Published June 19, 2004
WASHINGTON – Nearing the end of its work, the Sept. 11 commission is inviting Vice President Dick Cheney (search) to provide any evidence he has that would show links between Al Qaeda and Iraq under Saddam Hussein, a panel member said Saturday.
He said the panel also wants to follow up its questioning of President Bush's national security adviser, Condoleezza Rice (search), and CIA Director George Tenet.
The Cheney request culminates a week in which the commission said it found no evidence of collaboration between Saddam's Iraq and Al Qaeda (search), while the White House stuck by its position that the two had significant links.
Cheney said in a televised interview that there probably were things about Iraq's links to terrorists that the commission members did not learn during their 14-month investigation.
After hearing the vice president's comment, commission members said they would like to see any intelligence reports that Cheney is referring to.
"We would certainly welcome any information bearing on the issue of assistance or collaboration with Al Qaeda by any government including Iraq," said commission member Richard Ben-Veniste (search).
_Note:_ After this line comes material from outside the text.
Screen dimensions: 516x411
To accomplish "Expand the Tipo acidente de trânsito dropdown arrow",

Commission chairman Thomas Kean and vice chairman Lee Hamilton made similar comments to The New York Times.
The Bush administration used the assertion of collaboration between Al Qaeda and Saddam's regime as one of its reasons for invading Iraq.
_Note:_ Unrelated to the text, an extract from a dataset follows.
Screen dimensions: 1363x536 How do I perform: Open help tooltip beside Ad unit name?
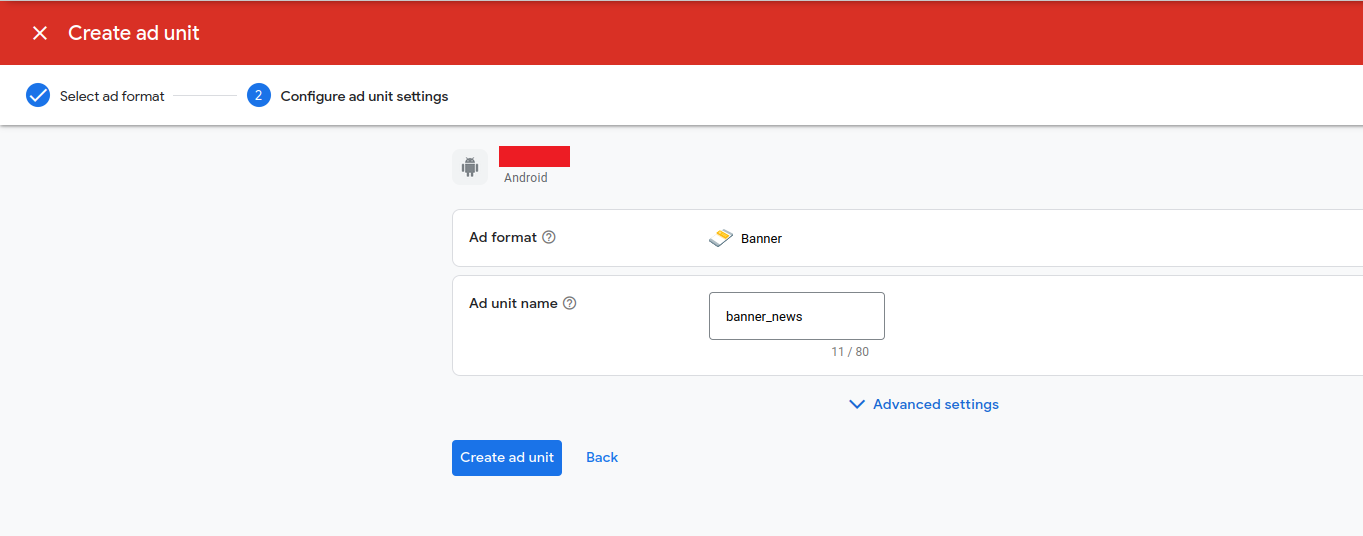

Commission spokesman Al Felzenberg said the commission is not making another formal request for documents from the White House.
"We have made an extensive document request of the administration, and they have responded to our requests," said Felzenberg. The panel is saying, he added: "If the vice president or anybody else has any information on this subject that they would like the commission to examine, the commission would very much like to see it."
Regarding additional questioning of witnesses, Ben-Veniste said, "We are following up on interviews and other investigative leads at the same time we begin finalizing the factual accounts which will be contained in the final report."
"Following up with Dr. Rice and George Tenet are two obvious areas of interest."
The Los Angeles Times first reported the panel's desire for further questioning of Bush's national security adviser and the CIA director. The Times said Tenet, who leaves office in July, had agreed to be re-interviewed, and the commission might submit written questions to Rice.
Without addressing whether the commission wants to question Rice and Tenet again, Felzenberg said, "It is not unusual to go back to someone with more questions."
The commission has a July 26 deadline for completing its final report.